> Instruction
How many lines in the items below contain the word "Notes"? Reply with only the number.

··· Excerpted data ···

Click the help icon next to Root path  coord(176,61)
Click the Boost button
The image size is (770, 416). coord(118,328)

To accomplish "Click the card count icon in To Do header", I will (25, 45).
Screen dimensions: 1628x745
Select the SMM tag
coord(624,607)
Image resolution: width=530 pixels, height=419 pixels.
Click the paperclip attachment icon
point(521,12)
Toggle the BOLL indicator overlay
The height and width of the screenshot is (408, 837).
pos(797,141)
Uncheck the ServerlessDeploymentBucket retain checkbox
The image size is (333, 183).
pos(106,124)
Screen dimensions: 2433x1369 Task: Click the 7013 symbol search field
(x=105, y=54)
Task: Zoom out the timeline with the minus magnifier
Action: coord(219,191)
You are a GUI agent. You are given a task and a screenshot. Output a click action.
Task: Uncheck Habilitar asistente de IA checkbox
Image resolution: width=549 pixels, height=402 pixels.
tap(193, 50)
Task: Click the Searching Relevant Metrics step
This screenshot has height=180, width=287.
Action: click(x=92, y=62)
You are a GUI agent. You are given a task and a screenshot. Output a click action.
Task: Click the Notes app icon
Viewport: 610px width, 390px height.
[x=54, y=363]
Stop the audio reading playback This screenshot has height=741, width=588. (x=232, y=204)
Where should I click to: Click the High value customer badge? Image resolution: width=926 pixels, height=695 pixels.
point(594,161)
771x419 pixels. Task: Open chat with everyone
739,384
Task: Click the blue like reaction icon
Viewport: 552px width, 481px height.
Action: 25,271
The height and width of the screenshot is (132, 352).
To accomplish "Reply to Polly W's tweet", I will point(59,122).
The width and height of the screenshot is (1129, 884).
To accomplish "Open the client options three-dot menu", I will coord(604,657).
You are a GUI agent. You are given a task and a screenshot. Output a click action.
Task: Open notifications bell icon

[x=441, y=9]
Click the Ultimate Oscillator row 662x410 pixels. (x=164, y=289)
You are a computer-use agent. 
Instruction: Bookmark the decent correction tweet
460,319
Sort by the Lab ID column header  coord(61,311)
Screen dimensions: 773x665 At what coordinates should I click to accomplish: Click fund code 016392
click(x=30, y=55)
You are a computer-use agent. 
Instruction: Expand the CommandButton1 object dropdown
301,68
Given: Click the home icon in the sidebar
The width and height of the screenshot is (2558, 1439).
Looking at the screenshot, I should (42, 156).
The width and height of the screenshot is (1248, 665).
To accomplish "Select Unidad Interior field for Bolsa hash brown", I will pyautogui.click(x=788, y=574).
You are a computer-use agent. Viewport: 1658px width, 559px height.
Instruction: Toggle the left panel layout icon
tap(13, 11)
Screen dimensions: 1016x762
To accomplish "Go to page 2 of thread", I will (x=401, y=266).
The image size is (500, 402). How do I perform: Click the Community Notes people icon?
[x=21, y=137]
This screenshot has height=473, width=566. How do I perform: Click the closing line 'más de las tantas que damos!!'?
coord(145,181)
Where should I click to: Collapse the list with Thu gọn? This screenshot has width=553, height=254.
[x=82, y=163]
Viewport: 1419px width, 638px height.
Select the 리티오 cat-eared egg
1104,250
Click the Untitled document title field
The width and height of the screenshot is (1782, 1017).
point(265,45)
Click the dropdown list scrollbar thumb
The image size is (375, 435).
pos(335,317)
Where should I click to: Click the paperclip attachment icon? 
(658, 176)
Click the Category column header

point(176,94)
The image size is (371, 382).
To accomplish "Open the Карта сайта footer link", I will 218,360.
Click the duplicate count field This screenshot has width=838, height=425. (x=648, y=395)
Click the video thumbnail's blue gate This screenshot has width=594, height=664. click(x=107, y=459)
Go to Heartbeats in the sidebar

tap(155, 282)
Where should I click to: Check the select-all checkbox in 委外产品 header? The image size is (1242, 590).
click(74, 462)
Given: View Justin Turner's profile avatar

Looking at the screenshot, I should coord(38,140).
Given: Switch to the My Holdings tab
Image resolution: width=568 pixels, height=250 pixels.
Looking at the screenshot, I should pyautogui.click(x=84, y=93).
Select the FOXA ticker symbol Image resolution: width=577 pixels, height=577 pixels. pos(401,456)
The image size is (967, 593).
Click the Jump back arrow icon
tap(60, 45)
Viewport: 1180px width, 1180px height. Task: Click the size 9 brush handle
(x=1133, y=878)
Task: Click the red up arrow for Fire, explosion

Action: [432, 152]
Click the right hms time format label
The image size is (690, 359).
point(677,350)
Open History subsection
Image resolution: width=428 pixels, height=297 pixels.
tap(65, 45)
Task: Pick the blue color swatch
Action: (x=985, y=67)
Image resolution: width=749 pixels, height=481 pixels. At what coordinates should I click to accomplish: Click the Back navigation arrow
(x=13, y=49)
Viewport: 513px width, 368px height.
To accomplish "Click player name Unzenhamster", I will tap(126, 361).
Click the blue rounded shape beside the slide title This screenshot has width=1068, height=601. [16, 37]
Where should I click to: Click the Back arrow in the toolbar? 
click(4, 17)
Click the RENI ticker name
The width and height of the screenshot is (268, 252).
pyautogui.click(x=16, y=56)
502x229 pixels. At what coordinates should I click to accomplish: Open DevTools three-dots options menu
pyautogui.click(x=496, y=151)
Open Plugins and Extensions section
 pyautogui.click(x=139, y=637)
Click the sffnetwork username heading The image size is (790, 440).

···

> Exercise response
2